Per Alessi Morgan e Ravitz sono degli interlocutori ideali in virtù della loro capacità dialettica. Il contrabbassista riprende e sviluppa gli spunti melodici in uno scambio continuo di segnali e codici. Non solo, agisce come se fosse provvisto di una sorta di «tempo interiore». Infatti, funge da vero e proprio equilibratore del trio: sia che ne leghi e compatti l’azione con frasi scarne ma sempre dense di valenze melodiche, o che sostenga il processo con plastiche note in staccato scandite con suono corposo e avvolgente. Punti di riferimento solidi e irrinunciabili per i colleghi.

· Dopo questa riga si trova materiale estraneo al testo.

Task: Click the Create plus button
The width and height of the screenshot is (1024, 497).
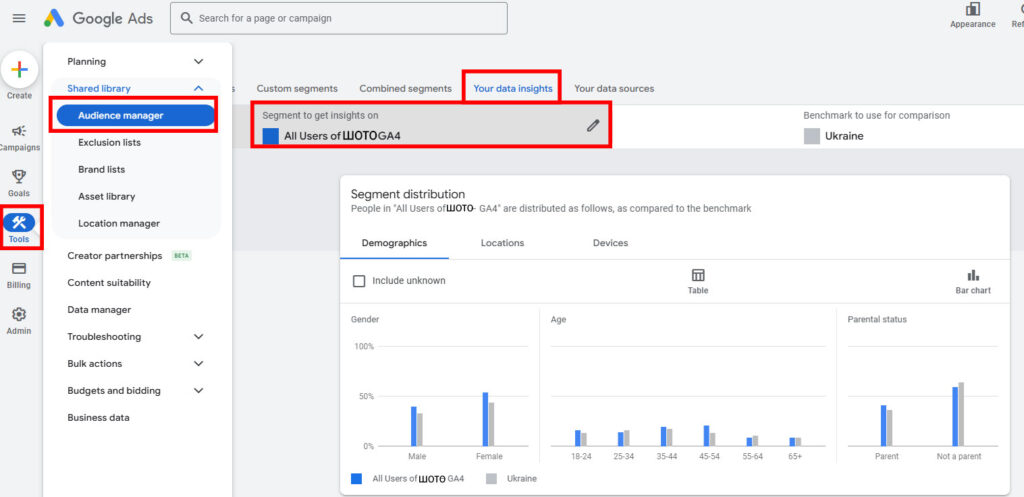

Thomas Morgan, foto di Roberto Bruscoli

In un impianto ritmico-armonico che oscilla spesso fra modale e passaggi su tempo libero Ravitz trova ampi margini per figurazioni fantasiose, contrasti efficaci e fitte punteggiature sempre operate con leggerezza e gusto coloristico anche mediante un uso espressivo delle spazzole. In tal senso, il batterista israeliano dimostra di aver saputo felicemente assorbire nel proprio stile elementi desunti da Ed Blackwell e Paul Motian. Esemplare risulta il modo empatico con cui asseconda Alessi nelle linee spezzate, nei crescendo, nelle accelerazioni e decelerazioni di Brilliant Corners di Thelonious Monk.

Ziv Ravitz, foto di Roberto Bruscoli

In conclusione, una lezione-dimostrazione di come si dovrebbe interpretare oggi lo spirito del jazz. Jazz? Parola frusta, disconosciuta o rinnegata anche da molti musicisti. Tuttavia, se declinata in questo modo, ha ancora un significato.